Everyone, Relax: Millennials Won’t Destroy Your Workplace

Popular media has reached a millennial think piece saturation point. Well-meaning and often well-credentialed business leaders, organizational psychologists, and other experts have devoted ample time to parsing the generational differences and personality characteristics that supposedly set younger generations apart from their elders. Unfortunately, most of that is bogus.

The Data We Don’t Have

But there’s a good reason for all this hand-wringing and analyzing: Baby boomers are steadily exiting the labor force, and as they continue to do so in tremendous numbers, they’ll leave new opportunities—many of them in leadership roles—for millennials and, later, generation Z workers, to step into.

Regrettably, though, most observations you’ll find on his subject are based on intuition or extrapolation rather than valid data. This explains the wide range of qualities popularly attributed to millennials: selfishness as well as altruism; greed and curiosity; laziness and ambition—the list goes on. You could more or less pick any trait or adjective randomly, and that wouldn’t stop you from finding several opinions on the Internet that support your own.

The main problem is that time-lag data—which simply means when study participants of the same age group respond to the same questions at different points in time—are needed in order for us to reliably infer what a given generation is like. Yet most surveys on generational differences are simply cross-sectional, which means that they only compare people from different age groups at a single point in time.

As a result, we’re left with a surfeit of snapshots of how younger people differ from older people, but not of how younger people have changed as a result of time or culture.

Luckily, some scientific studies have examined actual differences between generations using time-lagged designs, albeit mostly in the U.S. They suggest that individuals’ egos are generally inflating over time, and that millennials are significantly more individualistic, assertive, and overconfident than previous generations were at the same age—phenomena that I’ve written about before for Fast Company, here and here.

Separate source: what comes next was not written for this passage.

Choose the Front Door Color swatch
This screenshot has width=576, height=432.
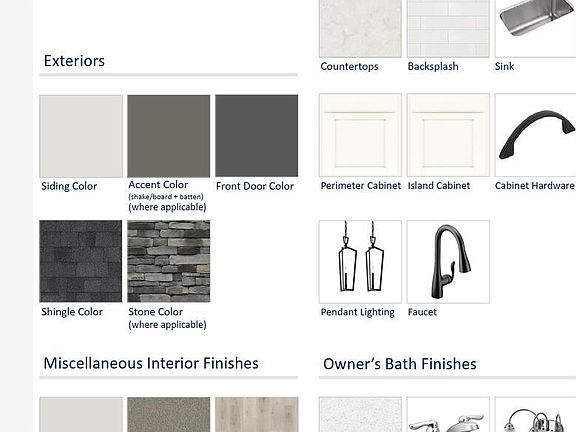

With that being the case, though, generational differences are less important than you may think when it comes to the workplaces of the future. There are three main reasons why.

1. The Fundamentals Of Human Behavior Don’t Change

The essence of people remains the same, whatever their personality tendencies. Let’s zoom out a bit: If you take into account that we share 99% of our DNA with chimpanzees, and that the species we usually refer to as homo sapiens has been around for 200,000 years or so, there are no reasons to expect major changes from one generation to the next. Thus the fundamental characteristics that drive human behavior are constant.

We all want to get along and get ahead, and we all need a system of meaning to understand and make sense of our surroundings. When it comes to the way those foundational needs shape motivation and behavior, millennials are identical to other generations. In order to move ahead with their careers, they’ll likewise need to build alliances and bond with others while being able to outperform their competitors. And like any other generation, millennials need to master their environments by making the world more predictable.

2. Individual Differences Trump Group Differences

Even if group differences exist—and there’s reason to believe that they do—the most important level of analysis for understanding people is the individual one. Today, thanks to advances in data science and technology, we now have the ability to zoom into those granular features at a large scale to help us work out how and why people differ from each other.

This makes it pretty fruitless to fall back on group-level categories and characteristics, which are far more likely to both reflect and promote prejudiced and stereotyped views. To say that a given generation is so-and-so is no different from saying that a given gender, age group, or nationality is so-and-so—yet we usually understand the political (and actual) incorrectness of the latter much more easily.

What’s more, generational differences in particular are simply less clear, and probably weaker, than group differences in gender, age, and nationality. So even if average differences between generations do exist, they still aren’t big enough to eliminate the wide range of individual differences when it comes to any relevant career trait—from ambition and intelligence to talent and leadership potential.

3. There’s Nothing We Can Do About Generational Differences Anyway

Finally, there’s a simple practical reality: While it’s comparatively easy to predict demographic changes like population growth and decline, it’s hard to influence them. Estimates about the percentage of millennials expected to be at work in the U.S. in the next five to 10 years range between 50% to 75%, depending on the region. Yet we know with near certainty that a considerable proportion of these individuals will be managers and leaders over the same timeframe.

So while speculation about how their values and style may impact the organizations they lead are theoretically interesting, they’re almost entirely metaphysical. Sooner or later, young people will be in charge, and older people will retire and die. It’s the natural order of things, and there isn’t much we can do to prevent or mitigate it, even if we understood that dynamic better.

When you get down to it, a practical interest in millennials in the future of work is relevant primarily for those who have to work for them—generation Y—but not so much for those who currently manage them. More to the point, if you’re interested in predicting and understanding what people do at work, focus on the individual rather than the generation she belongs to.

Decoding and explaining what makes each person tick, regardless of their demographic category or group affiliation, is what we should really be focusing on.